In Bend, we often get to do some spring skiing. Mt. Bachelor is usually open until Memorial Day weekend. So, recently, I was able to get a couple of days in on the mountain. Beautiful weather. The snow can be the kind that if you had some flavoring, you could make a snow cone or get some shaved ice out of it.


Having said that, one of the days I was able to ski with a real pro. Now, I think I’m a pretty good skier, and one of the reasons I love skiing is that, even at my advanced age, I can still learn and hopefully get better. Plus, I “preach” it all the time that part of maturity and leadership is to remain humble and teachable. Remember, as Adam Grant says,


The only way to know for sure

that I’m learning something

is when I find out I’m wrong.


Back to skiing. This friend and I did more talking than skiing. We get into some deep life and philosophical conversations when we spend time together. It doesn’t take much to start that engine. He brought a topic up related to my friend’s instruction on my skiing that day. I think there is much more philosophy than skiing contained in this... He mentioned the “Godfather of Punk Rock,” Iggy Pop. Now I’m not much into punk rock. My friend is. He shared Iggy’s term, "brinksmanship," a concept that his therapist taught him in the 1970’s. Someone asked Iggy Pop if he was surprised to still be alive (how rude a query is that?!). To that question, Pop gave a wholehearted NO.

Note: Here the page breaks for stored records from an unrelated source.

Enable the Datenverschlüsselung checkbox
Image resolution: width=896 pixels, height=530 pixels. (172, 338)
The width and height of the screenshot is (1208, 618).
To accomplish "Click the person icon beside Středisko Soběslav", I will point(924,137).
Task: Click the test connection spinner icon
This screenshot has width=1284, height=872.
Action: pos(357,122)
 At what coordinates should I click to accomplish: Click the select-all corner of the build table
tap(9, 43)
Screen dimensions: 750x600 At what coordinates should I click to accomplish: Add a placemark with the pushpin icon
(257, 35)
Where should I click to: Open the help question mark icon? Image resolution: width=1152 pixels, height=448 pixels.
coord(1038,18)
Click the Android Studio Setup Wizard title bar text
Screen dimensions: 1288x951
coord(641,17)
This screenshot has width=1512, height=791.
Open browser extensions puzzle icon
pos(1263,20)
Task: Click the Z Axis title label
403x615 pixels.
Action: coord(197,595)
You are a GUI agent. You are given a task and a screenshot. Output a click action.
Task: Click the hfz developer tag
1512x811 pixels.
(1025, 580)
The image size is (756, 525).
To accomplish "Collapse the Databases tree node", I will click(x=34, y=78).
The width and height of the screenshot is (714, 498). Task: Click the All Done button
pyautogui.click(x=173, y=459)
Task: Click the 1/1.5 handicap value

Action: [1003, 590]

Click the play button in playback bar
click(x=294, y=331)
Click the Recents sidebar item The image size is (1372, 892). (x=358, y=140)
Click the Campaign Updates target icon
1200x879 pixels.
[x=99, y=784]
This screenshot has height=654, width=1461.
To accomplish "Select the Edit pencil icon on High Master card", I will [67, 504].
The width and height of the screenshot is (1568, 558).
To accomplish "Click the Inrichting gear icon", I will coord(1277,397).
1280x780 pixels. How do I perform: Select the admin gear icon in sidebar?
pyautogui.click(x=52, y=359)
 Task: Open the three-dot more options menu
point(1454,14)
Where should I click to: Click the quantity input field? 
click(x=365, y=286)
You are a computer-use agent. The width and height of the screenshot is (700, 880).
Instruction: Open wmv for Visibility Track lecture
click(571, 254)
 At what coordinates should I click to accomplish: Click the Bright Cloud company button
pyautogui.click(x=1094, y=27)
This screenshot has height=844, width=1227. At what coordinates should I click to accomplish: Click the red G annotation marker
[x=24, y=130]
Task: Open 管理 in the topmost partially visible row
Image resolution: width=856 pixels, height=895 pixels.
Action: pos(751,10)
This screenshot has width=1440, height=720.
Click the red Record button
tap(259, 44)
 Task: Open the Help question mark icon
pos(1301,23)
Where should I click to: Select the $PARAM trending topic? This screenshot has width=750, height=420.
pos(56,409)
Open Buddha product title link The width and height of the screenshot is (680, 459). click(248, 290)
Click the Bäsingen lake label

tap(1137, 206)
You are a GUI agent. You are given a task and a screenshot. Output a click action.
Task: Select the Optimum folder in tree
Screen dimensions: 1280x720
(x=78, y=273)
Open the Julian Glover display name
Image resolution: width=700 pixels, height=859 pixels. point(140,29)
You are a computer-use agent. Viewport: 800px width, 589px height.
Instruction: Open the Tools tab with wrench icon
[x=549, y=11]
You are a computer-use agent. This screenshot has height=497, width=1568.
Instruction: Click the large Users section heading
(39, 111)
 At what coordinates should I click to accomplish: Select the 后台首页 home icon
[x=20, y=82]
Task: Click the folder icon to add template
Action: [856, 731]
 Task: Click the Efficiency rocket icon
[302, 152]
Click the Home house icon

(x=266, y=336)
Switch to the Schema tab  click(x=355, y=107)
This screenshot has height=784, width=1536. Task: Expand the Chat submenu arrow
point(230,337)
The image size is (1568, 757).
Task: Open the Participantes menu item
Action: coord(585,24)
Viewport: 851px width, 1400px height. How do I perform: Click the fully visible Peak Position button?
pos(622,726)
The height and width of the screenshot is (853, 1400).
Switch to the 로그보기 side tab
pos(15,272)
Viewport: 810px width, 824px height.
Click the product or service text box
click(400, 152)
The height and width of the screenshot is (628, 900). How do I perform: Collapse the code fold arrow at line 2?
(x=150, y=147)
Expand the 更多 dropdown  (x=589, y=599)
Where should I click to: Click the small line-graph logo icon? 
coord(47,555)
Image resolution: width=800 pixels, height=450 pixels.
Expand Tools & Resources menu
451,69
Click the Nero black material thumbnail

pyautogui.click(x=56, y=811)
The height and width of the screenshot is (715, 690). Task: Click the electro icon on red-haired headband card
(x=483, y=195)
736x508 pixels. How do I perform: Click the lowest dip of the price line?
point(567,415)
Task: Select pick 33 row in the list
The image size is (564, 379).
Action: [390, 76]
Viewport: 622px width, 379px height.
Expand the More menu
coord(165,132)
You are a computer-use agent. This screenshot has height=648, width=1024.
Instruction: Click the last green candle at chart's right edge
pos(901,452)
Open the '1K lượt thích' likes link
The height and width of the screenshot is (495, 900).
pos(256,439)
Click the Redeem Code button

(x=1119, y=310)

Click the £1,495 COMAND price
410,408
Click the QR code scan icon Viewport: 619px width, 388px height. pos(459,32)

No, people all assume they’re gonna live forever, so nah. It’s brinksmanship. My psychiatrist told me in the '70s, ‘You have amazing brinksmanship.


You go to a certain place

and you know when to pull back.’


 I always have (known when to pull back). I’m a conservative guy in my daily life.


So, once again, let’s return to Mt. Bachelor. My friend’s instructions were as follows:


  • Find the “brink.”
  • Pull back from the brink to 80%.
  • Practice brinksmanship.


To put it in skiing terms, Feel the edge…find the edge…Now, back off a bit.


Every once in a while, he said, you go past the brink. That’s OK if you can adjust wisely and appropriately. When skiing, you know when you’ve gone past the brink.

You find yourself out of control

and that’s the danger zone.


When you are able to know, define, and hold to your “brink” you can fully enjoy the experience of skiing. Now, admittedly, I have crossed the line, the brink, a few times. AND, on several occasions, I’ve had to pay the price. The day after skiing with this friend, I watched as several people didn’t practice proper brinksmanship. Another friend collided with an “un-brinked” snowboarder. Another unbrinked skier went tumbling…

Now, let’s get philosophical for a moment. Is there a time to NOT practice brinksmanship in life? I think there is. In relationship.


When we practice (or receive) what we normally call unconditional love, brinksmanship doesn’t exist.


Love that knows no limits isn’t practicing brinksmanship. Love that is inexhaustible doesn’t practice brinksmanship. (Parenthetical note: I’m NOT talking about putting up with abusive behavior in an abusive relationship…Boundaries are important! Please don’t hear me saying otherwise.)


Have you been the recipient of inexhaustible, relentless love that knows no bounds?


I have. And, I’m glad I have. I’m grateful to be the recipient of that kind of love.


That kind of love is sometimes reckless.



I don’t want to ski in a reckless manner, but I do want to love and relate (at times) with reckless abandon.


I’m thankful for my friend’s instruction on the mountain and in life via Iggy Pop. I’m also thankful that life and love don’t always have limits.